Дальше в дневнике дыра, нет в эти дни и газетных публикаций. Наверняка пробел заполнен обычной редакционно-издательской текучкой. В это же время незаметно начинает крутиться мясорубка репрессий: по сталинскому приказу упростили процедуру судебного разбирательства дел о террористических организациях, начались массовые аресты…

20 декабря Чуковский ошарашенно записывает в дневнике: «В „Academia“ носятся слухи, что уже 4 дня как арестован Каменев. Никто ничего определенного не говорит, но по умолчаниям можно заключить, что это так. Неужели он такой негодяй? Неужели он имел какое-нб. отношение к убийству Кирова? В таком случае он лицемер сверхъестественный, т. к. к гробу Кирова он шел вместе со мной в глубоком горе, негодуя против гнусного убийцы. И притворялся, что занят исключительно литературой. С утра до ночи сидел с профессорами, с академиками – с Оксманом, с Азадовским, толкуя о делах Пушкинского Дома, будущего журнала и проч. Взял у меня статью о Шекспире, которая ему очень понравилась, звонил мне об этой статье ночью – указывал, как переделать ее, спрашивал о радловском переводе „Отелло“ – и казалось, весь поглощен своей литературной работой. А между тем…»

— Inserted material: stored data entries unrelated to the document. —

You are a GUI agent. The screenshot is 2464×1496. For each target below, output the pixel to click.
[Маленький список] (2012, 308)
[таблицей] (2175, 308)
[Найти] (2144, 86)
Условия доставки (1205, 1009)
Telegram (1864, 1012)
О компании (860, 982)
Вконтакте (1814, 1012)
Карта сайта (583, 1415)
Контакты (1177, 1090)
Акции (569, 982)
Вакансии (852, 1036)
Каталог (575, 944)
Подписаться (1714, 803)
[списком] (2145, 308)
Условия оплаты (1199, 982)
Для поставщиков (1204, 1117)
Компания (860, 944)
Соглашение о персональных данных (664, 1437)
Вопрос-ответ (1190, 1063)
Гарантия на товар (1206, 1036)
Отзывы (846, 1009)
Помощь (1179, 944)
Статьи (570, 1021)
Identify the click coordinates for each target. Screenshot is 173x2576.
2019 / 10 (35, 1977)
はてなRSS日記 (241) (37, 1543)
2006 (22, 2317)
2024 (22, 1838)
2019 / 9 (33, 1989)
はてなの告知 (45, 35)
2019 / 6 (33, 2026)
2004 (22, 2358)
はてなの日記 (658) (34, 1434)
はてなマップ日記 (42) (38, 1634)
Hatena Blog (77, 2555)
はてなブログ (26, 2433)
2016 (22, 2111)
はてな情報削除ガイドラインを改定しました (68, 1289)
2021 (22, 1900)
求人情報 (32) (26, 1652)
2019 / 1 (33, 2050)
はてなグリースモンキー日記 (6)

Запись чрезвычайно важная тем, что именно так начиналась «Софья Петровна» во всенародном масштабе: так выбирали между верой собственному опыту, своей памяти, своим чувствам – и верой печатному слову, партии, историческому опыту, наконец. Раздвоение это почти непереносимо для нормального сознания – это даже не столкновение нормы с абсурдом, как у Кафки или Набокова в «Приглашении на казнь», – это, скорее, выбор между двумя реальностями, одинаково очевидными, дорогими и равноценными; абсурд еще не обнаружил себя. В перестройку часто спрашивали, как же люди могли «во все это верить», почему партии доверяли больше, чем себе, а логике истории верили больше, чем здравому смыслу и близким людям.